How to complete this task: Report every line of the records beneath this task that holds the string "Contact".

[Records from a dataset]
--- START ---
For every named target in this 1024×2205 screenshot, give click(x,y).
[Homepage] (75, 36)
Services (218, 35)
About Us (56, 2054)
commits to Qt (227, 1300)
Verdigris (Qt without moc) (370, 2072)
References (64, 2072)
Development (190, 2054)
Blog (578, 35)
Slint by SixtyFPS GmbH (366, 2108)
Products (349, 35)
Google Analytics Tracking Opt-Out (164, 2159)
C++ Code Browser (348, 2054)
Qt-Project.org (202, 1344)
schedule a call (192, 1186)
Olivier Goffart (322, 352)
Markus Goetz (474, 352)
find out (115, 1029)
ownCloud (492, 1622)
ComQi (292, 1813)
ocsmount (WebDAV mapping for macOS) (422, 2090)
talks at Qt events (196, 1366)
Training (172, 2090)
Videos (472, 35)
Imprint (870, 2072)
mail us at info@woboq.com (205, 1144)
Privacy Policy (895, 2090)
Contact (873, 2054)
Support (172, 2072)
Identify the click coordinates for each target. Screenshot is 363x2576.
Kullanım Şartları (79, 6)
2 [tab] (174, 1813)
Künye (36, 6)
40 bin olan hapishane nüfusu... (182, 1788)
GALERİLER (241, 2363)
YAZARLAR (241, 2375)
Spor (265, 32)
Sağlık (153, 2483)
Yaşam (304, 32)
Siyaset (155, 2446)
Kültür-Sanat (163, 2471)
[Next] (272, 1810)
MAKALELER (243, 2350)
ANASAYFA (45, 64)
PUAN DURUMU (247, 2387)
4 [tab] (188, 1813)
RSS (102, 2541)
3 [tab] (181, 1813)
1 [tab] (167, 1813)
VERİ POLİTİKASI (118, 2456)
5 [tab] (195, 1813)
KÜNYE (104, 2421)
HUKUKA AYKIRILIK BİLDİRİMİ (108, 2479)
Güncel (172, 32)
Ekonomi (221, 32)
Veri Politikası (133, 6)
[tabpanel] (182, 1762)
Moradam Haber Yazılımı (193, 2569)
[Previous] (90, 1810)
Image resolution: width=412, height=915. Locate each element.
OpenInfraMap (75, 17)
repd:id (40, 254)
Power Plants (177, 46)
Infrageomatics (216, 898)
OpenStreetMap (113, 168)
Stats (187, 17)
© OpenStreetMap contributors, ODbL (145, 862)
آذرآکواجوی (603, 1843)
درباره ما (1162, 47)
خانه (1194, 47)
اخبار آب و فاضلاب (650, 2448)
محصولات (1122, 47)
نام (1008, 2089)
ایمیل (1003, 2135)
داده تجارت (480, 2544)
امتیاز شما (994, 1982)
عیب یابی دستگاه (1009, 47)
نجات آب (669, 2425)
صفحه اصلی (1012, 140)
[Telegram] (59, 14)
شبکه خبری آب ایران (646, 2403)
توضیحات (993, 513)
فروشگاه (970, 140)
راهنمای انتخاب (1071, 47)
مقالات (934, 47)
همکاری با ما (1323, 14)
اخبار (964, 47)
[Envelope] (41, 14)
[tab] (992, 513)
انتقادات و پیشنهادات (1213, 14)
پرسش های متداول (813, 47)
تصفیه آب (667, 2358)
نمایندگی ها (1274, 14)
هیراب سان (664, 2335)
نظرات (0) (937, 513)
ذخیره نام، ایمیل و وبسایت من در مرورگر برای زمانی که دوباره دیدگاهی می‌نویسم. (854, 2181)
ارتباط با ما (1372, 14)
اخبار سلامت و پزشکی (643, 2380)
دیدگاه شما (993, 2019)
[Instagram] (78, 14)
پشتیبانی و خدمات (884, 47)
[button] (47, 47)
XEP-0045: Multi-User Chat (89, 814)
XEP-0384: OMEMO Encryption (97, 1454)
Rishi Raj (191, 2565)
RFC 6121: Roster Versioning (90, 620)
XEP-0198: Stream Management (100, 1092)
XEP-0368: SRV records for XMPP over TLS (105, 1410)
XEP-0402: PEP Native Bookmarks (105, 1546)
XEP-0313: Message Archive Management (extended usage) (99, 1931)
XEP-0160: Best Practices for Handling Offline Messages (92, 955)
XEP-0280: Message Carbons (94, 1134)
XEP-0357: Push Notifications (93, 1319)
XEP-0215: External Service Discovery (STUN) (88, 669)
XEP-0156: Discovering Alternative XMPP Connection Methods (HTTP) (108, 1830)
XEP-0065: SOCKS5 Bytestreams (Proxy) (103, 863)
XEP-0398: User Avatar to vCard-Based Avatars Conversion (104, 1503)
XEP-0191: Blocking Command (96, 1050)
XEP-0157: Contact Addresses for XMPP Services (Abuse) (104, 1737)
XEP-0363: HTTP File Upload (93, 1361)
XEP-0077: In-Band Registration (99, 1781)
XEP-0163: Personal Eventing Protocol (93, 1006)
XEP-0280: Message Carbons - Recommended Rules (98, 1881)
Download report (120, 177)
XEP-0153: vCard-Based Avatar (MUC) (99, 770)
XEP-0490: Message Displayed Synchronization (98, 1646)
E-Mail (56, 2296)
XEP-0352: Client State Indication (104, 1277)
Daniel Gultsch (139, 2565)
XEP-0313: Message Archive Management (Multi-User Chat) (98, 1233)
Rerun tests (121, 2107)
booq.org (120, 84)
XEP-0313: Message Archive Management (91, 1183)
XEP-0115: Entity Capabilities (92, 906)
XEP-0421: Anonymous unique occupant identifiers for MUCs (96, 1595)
--- END ---
Response to this task:
Contact (873, 2054)
XEP-0157: Contact Addresses for XMPP Services (Abuse) (104, 1737)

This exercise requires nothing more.